## Input records
________________

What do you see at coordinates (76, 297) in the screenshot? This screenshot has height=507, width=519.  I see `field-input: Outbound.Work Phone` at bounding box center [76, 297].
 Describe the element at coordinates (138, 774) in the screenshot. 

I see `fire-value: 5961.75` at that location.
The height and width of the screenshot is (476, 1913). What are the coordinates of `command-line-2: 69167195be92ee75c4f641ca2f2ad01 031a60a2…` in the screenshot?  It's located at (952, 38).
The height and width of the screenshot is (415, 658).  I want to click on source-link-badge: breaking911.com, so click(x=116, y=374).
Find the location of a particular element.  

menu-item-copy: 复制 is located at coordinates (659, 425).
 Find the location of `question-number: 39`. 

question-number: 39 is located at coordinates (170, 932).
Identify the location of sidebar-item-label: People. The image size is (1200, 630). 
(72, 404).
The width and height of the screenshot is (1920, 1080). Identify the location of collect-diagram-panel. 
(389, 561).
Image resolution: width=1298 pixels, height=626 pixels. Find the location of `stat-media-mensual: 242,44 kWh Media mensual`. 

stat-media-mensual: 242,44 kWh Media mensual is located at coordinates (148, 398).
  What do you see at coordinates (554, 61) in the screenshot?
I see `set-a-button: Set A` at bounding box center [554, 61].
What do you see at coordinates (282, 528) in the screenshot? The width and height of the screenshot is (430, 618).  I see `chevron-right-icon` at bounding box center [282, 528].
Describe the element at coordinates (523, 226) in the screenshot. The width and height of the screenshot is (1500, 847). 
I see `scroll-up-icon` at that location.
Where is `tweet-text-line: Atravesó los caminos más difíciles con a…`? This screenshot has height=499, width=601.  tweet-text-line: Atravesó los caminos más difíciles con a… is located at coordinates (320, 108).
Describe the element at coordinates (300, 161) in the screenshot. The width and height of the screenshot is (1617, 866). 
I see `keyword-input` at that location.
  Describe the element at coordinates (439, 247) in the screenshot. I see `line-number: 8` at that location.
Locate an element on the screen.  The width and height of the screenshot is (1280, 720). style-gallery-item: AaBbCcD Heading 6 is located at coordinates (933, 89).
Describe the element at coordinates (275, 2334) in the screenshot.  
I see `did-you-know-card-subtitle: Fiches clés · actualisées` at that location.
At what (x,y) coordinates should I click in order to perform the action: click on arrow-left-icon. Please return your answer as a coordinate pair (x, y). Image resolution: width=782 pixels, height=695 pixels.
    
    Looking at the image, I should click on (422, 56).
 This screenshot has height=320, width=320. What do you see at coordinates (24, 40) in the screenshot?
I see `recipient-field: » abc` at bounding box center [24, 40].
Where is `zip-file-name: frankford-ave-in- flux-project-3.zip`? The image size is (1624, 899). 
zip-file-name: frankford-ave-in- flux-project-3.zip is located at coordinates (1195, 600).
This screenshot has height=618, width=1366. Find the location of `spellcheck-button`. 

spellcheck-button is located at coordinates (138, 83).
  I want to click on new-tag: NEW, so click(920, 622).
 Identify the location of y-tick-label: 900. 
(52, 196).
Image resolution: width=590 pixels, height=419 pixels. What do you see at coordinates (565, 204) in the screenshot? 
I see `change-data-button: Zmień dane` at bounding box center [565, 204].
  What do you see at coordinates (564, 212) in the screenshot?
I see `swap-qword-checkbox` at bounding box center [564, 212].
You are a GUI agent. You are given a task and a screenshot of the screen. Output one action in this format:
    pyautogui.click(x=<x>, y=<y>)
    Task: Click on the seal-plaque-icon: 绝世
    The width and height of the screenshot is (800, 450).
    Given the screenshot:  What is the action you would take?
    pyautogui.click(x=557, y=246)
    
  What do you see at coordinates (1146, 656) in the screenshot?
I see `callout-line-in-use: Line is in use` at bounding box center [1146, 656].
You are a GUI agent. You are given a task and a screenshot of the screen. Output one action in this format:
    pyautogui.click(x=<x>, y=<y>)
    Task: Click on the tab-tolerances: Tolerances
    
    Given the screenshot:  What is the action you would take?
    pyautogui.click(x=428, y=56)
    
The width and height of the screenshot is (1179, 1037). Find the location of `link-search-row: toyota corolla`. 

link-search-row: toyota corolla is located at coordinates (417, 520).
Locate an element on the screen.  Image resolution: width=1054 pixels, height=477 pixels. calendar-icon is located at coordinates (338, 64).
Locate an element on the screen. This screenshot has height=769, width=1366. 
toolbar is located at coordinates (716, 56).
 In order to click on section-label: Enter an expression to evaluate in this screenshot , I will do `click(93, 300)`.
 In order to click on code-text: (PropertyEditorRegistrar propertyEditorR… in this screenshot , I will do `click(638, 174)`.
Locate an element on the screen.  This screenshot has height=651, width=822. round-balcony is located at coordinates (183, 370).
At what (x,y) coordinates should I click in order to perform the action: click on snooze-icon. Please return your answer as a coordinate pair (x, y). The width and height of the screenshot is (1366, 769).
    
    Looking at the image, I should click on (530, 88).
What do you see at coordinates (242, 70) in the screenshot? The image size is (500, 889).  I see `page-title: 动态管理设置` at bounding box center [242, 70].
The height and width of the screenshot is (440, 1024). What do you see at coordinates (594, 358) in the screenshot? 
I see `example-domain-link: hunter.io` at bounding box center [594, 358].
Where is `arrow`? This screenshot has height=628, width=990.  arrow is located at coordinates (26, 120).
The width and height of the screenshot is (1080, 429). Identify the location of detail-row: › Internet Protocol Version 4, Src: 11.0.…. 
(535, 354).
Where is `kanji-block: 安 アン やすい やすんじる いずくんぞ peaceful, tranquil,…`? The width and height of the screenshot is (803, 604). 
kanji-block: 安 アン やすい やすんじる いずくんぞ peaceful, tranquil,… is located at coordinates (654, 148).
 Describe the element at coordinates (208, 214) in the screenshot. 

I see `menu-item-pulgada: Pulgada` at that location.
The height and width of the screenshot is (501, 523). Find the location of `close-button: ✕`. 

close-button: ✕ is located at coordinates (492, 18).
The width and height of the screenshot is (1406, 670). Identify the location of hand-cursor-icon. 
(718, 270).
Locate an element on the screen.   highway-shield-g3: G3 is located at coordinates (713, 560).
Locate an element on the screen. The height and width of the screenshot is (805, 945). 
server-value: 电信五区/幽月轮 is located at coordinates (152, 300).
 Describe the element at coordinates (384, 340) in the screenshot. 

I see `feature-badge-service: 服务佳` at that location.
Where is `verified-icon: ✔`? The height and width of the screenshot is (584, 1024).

________________

## Exercise instructions
Copy out all of the entries above word for word, keeping every line as it stands.

## Response area
What do you see at coordinates (76, 297) in the screenshot? This screenshot has height=507, width=519.  I see `field-input: Outbound.Work Phone` at bounding box center [76, 297].
 Describe the element at coordinates (138, 774) in the screenshot. 

I see `fire-value: 5961.75` at that location.
The height and width of the screenshot is (476, 1913). What are the coordinates of `command-line-2: 69167195be92ee75c4f641ca2f2ad01 031a60a2…` in the screenshot?  It's located at (952, 38).
The height and width of the screenshot is (415, 658).  I want to click on source-link-badge: breaking911.com, so click(x=116, y=374).
Find the location of a particular element.  

menu-item-copy: 复制 is located at coordinates (659, 425).
 Find the location of `question-number: 39`. 

question-number: 39 is located at coordinates (170, 932).
Identify the location of sidebar-item-label: People. The image size is (1200, 630). 
(72, 404).
The width and height of the screenshot is (1920, 1080). Identify the location of collect-diagram-panel. 
(389, 561).
Image resolution: width=1298 pixels, height=626 pixels. Find the location of `stat-media-mensual: 242,44 kWh Media mensual`. 

stat-media-mensual: 242,44 kWh Media mensual is located at coordinates (148, 398).
  What do you see at coordinates (554, 61) in the screenshot?
I see `set-a-button: Set A` at bounding box center [554, 61].
What do you see at coordinates (282, 528) in the screenshot? The width and height of the screenshot is (430, 618).  I see `chevron-right-icon` at bounding box center [282, 528].
Describe the element at coordinates (523, 226) in the screenshot. The width and height of the screenshot is (1500, 847). 
I see `scroll-up-icon` at that location.
Where is `tweet-text-line: Atravesó los caminos más difíciles con a…`? This screenshot has height=499, width=601.  tweet-text-line: Atravesó los caminos más difíciles con a… is located at coordinates (320, 108).
Describe the element at coordinates (300, 161) in the screenshot. The width and height of the screenshot is (1617, 866). 
I see `keyword-input` at that location.
  Describe the element at coordinates (439, 247) in the screenshot. I see `line-number: 8` at that location.
Locate an element on the screen.  The width and height of the screenshot is (1280, 720). style-gallery-item: AaBbCcD Heading 6 is located at coordinates (933, 89).
Describe the element at coordinates (275, 2334) in the screenshot.  
I see `did-you-know-card-subtitle: Fiches clés · actualisées` at that location.
At what (x,y) coordinates should I click in order to perform the action: click on arrow-left-icon. Please return your answer as a coordinate pair (x, y). Image resolution: width=782 pixels, height=695 pixels.
    
    Looking at the image, I should click on (422, 56).
 This screenshot has height=320, width=320. What do you see at coordinates (24, 40) in the screenshot?
I see `recipient-field: » abc` at bounding box center [24, 40].
Where is `zip-file-name: frankford-ave-in- flux-project-3.zip`? The image size is (1624, 899). 
zip-file-name: frankford-ave-in- flux-project-3.zip is located at coordinates (1195, 600).
This screenshot has height=618, width=1366. Find the location of `spellcheck-button`. 

spellcheck-button is located at coordinates (138, 83).
  I want to click on new-tag: NEW, so click(920, 622).
 Identify the location of y-tick-label: 900. 
(52, 196).
Image resolution: width=590 pixels, height=419 pixels. What do you see at coordinates (565, 204) in the screenshot? 
I see `change-data-button: Zmień dane` at bounding box center [565, 204].
  What do you see at coordinates (564, 212) in the screenshot?
I see `swap-qword-checkbox` at bounding box center [564, 212].
You are a GUI agent. You are given a task and a screenshot of the screen. Output one action in this format:
    pyautogui.click(x=<x>, y=<y>)
    Task: Click on the seal-plaque-icon: 绝世
    The width and height of the screenshot is (800, 450).
    Given the screenshot:  What is the action you would take?
    pyautogui.click(x=557, y=246)
    
  What do you see at coordinates (1146, 656) in the screenshot?
I see `callout-line-in-use: Line is in use` at bounding box center [1146, 656].
You are a GUI agent. You are given a task and a screenshot of the screen. Output one action in this format:
    pyautogui.click(x=<x>, y=<y>)
    Task: Click on the tab-tolerances: Tolerances
    
    Given the screenshot:  What is the action you would take?
    pyautogui.click(x=428, y=56)
    
The width and height of the screenshot is (1179, 1037). Find the location of `link-search-row: toyota corolla`. 

link-search-row: toyota corolla is located at coordinates (417, 520).
Locate an element on the screen.  Image resolution: width=1054 pixels, height=477 pixels. calendar-icon is located at coordinates (338, 64).
Locate an element on the screen. This screenshot has height=769, width=1366. 
toolbar is located at coordinates (716, 56).
 In order to click on section-label: Enter an expression to evaluate in this screenshot , I will do `click(93, 300)`.
 In order to click on code-text: (PropertyEditorRegistrar propertyEditorR… in this screenshot , I will do `click(638, 174)`.
Locate an element on the screen.  This screenshot has height=651, width=822. round-balcony is located at coordinates (183, 370).
At what (x,y) coordinates should I click in order to perform the action: click on snooze-icon. Please return your answer as a coordinate pair (x, y). The width and height of the screenshot is (1366, 769).
    
    Looking at the image, I should click on (530, 88).
What do you see at coordinates (242, 70) in the screenshot? The image size is (500, 889).  I see `page-title: 动态管理设置` at bounding box center [242, 70].
The height and width of the screenshot is (440, 1024). What do you see at coordinates (594, 358) in the screenshot? 
I see `example-domain-link: hunter.io` at bounding box center [594, 358].
Where is `arrow`? This screenshot has height=628, width=990.  arrow is located at coordinates (26, 120).
The width and height of the screenshot is (1080, 429). Identify the location of detail-row: › Internet Protocol Version 4, Src: 11.0.…. 
(535, 354).
Where is `kanji-block: 安 アン やすい やすんじる いずくんぞ peaceful, tranquil,…`? The width and height of the screenshot is (803, 604). 
kanji-block: 安 アン やすい やすんじる いずくんぞ peaceful, tranquil,… is located at coordinates (654, 148).
 Describe the element at coordinates (208, 214) in the screenshot. 

I see `menu-item-pulgada: Pulgada` at that location.
The height and width of the screenshot is (501, 523). Find the location of `close-button: ✕`. 

close-button: ✕ is located at coordinates (492, 18).
The width and height of the screenshot is (1406, 670). Identify the location of hand-cursor-icon. 
(718, 270).
Locate an element on the screen.   highway-shield-g3: G3 is located at coordinates (713, 560).
Locate an element on the screen. The height and width of the screenshot is (805, 945). 
server-value: 电信五区/幽月轮 is located at coordinates (152, 300).
 Describe the element at coordinates (384, 340) in the screenshot. 

I see `feature-badge-service: 服务佳` at that location.
Where is `verified-icon: ✔`? The height and width of the screenshot is (584, 1024).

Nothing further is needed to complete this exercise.